Part-Time School, or Distance Learning
Two days a week in an Urgent Care Center with laptops, or "Zoom School"
“Alex, I’ll take ‘NEITHER’ for one thousand!”
So, as is undoubtedly happening all over the country, our school system (Loudoun County Public Schools, in Virginia) has finally decided to create two completely separate programs for public school students for the 2020-2021 school year.
Behind door number one, you have the option of going to school 2 days a week, with the balance of your education occurring “asynchronously” (teachers record their lectures and students study them and learn from them on their own time). This is the choice of many who know that their kid desperately needs some personal or intense support in certain areas of their education, and also for those kids who insist that they’ll take as many days away from their families as they possibly can.
The second options is to go 100% "distance learning,” which means the kids will be tuning in with those teachers (“synchronously”) that are not coming into the schools physically and doing “Zoom” classes.
In both cases, the whole online classroom is going to continue to take on (as it began to in the fall) a whole new level of importance, as the Schoology’s and Edmodo’s and Canvas’s of the world grow by leaps and bounds. Teachers can track how much time the kids are actually spending logged in and a whole new measure of “inputs” can be established to determine how successful the system is.
(If you’re wondering what that would actually LOOK like, then go no further than here. That should clear everything up nicely. If you look at that and think, “Is this for teachers or students?” then you might be a normal person.)
In the meantime, it leaves an outside observer wondering: what would happen if we just left it to families to educate their own kids? We’ve already given up, in both of these scenarios, of having their every move watched for 35+ hours a week so the parents can go to work. Two days a week certainly doesn’t solve that “problem.”
What if the school system, directly or through the state, created incentive (universal tuition tax credits come to mind) for educating their own children. It could provide relief for a system that is already taxed (our school system has 95,000+ kids), and allow some actual innovation in schools. (Not “defunding”…only a crazy person would endorse that idea.)
Imagine the opportunities in our community if a sizable percentage of our children (especially teenagers) were neither in school, nor locked into a computer screen with headphones tuning into live to the remote teachers.

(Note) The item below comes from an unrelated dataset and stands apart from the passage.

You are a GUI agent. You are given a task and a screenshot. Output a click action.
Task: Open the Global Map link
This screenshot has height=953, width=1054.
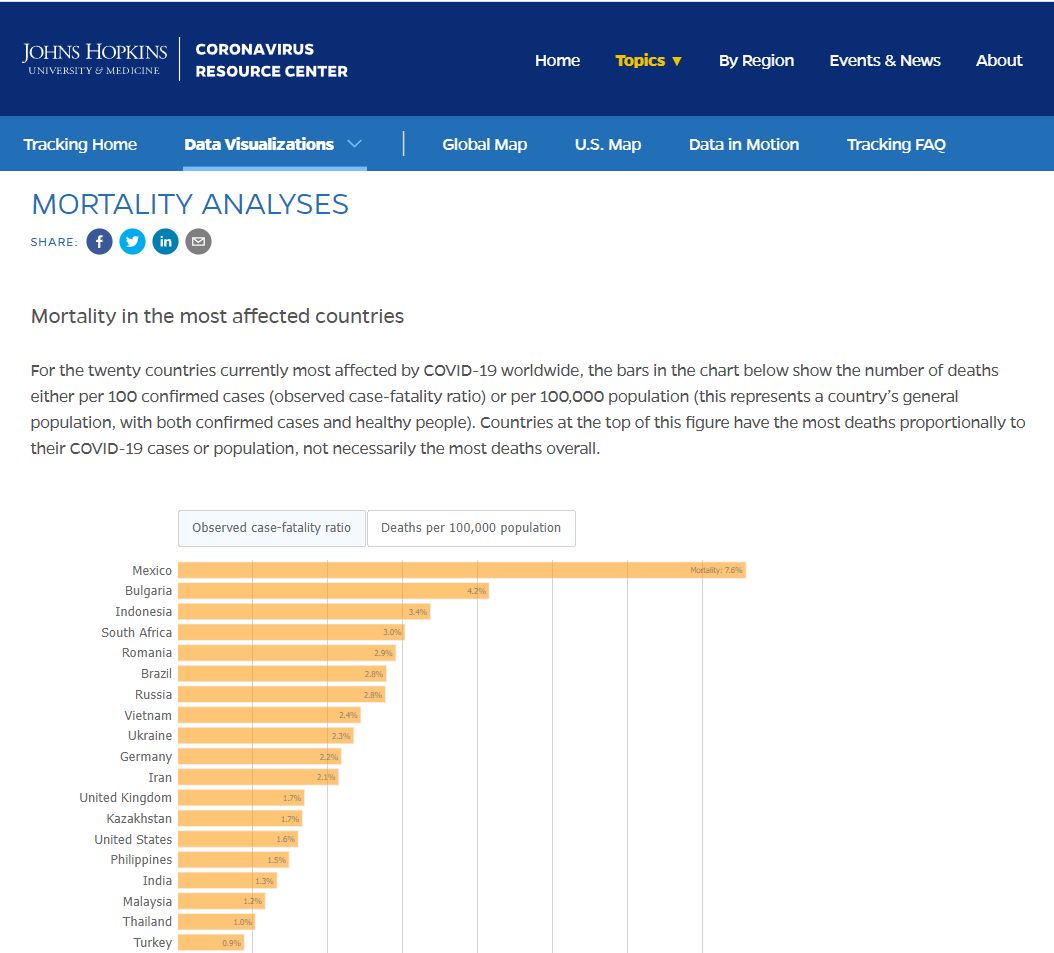tap(485, 144)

What if they were given, the time, the flexibility, and the freedom to explore their interests, along with mentors and guidance along the way (from any number of possible sources) to help with their academics?

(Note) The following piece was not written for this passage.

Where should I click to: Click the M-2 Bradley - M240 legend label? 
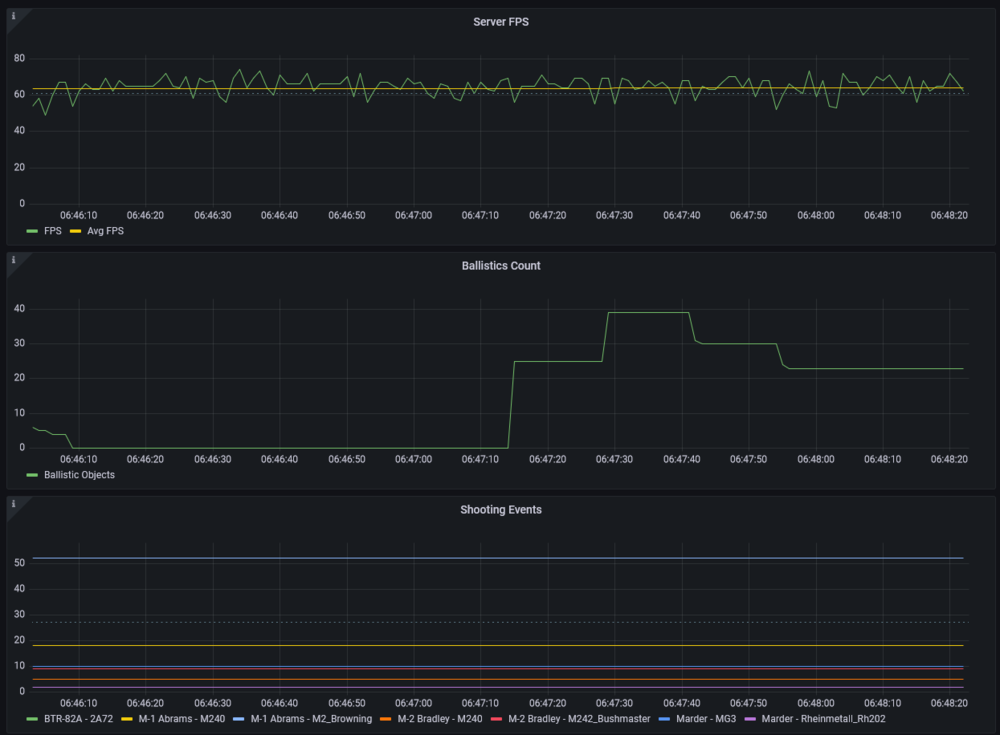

There are a lot of possibilities, but let’s focus on only one:
In a time where many of our businesses have been suffering, there will be the possibility of customers all day long for businesses that are normally ghost towns during the day. Not only kid-related businesses (martial arts studios, kid gyms, dance studios, you name it), but also restaurants and coffee shops and retailers, and sports and athletic facilities, and add any possible business which has an “after school program”… all could benefit from traffic during the day that would be unheard of with all the families in America holed up at school, home, or work. Libraries and community centers won’t simply be a place for retirees, the dutifully unemployed, and the occasional school group, but vibrant places buzzing all day long with the pitter patter of young kids looking for new and innovative ways to learn.

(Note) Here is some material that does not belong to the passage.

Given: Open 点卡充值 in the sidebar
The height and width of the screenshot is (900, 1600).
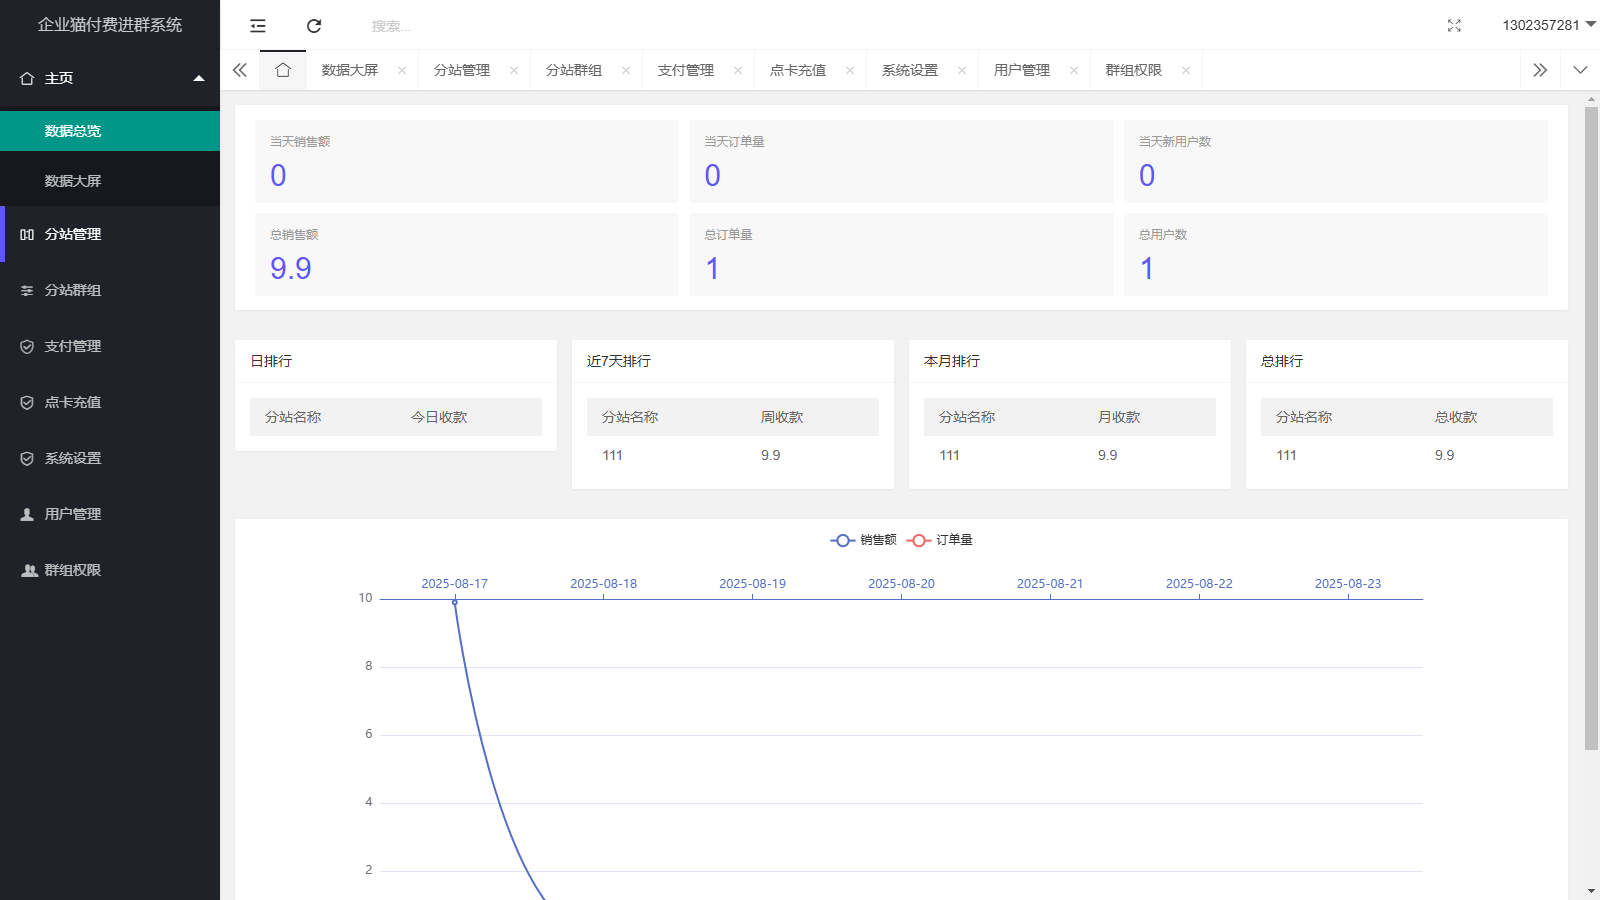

This family centered approach to community and education is not new. It’s been around for thousands of years all over the world. The singular reason why we require so much of our educational system is the time that parents are required to put into work to support the household. What started out as an “equalizer” and a purported guarantee of a 98+ percent literacy rate, has turned into an outsized demand that families make of their government in order to keep their kids off the streets and out of trouble.
Now before you say, “BUT THE VIRUS!!”… Just. Stop. This is not something that will happen over night. We will get through Covid-19 one way or the other, and we will NOT be wearing masks and putting up plastic barriers and “socially distancing” until the end of time. Think of the 2021-2022 school year, we’ll either have some serious herd immunity, and/or some sort of vaccine or universal treatment, and we’ll go back to “normal.”
“Normal” should not be spending $20,000 a year per kid for a nominally mediocre education which takes up 35 hours of a kid’s week on site away from the rest of civilization, and another 10 or 15 doing “homework” (busy work). Normal should be a community and a marketplace geared for families all day long.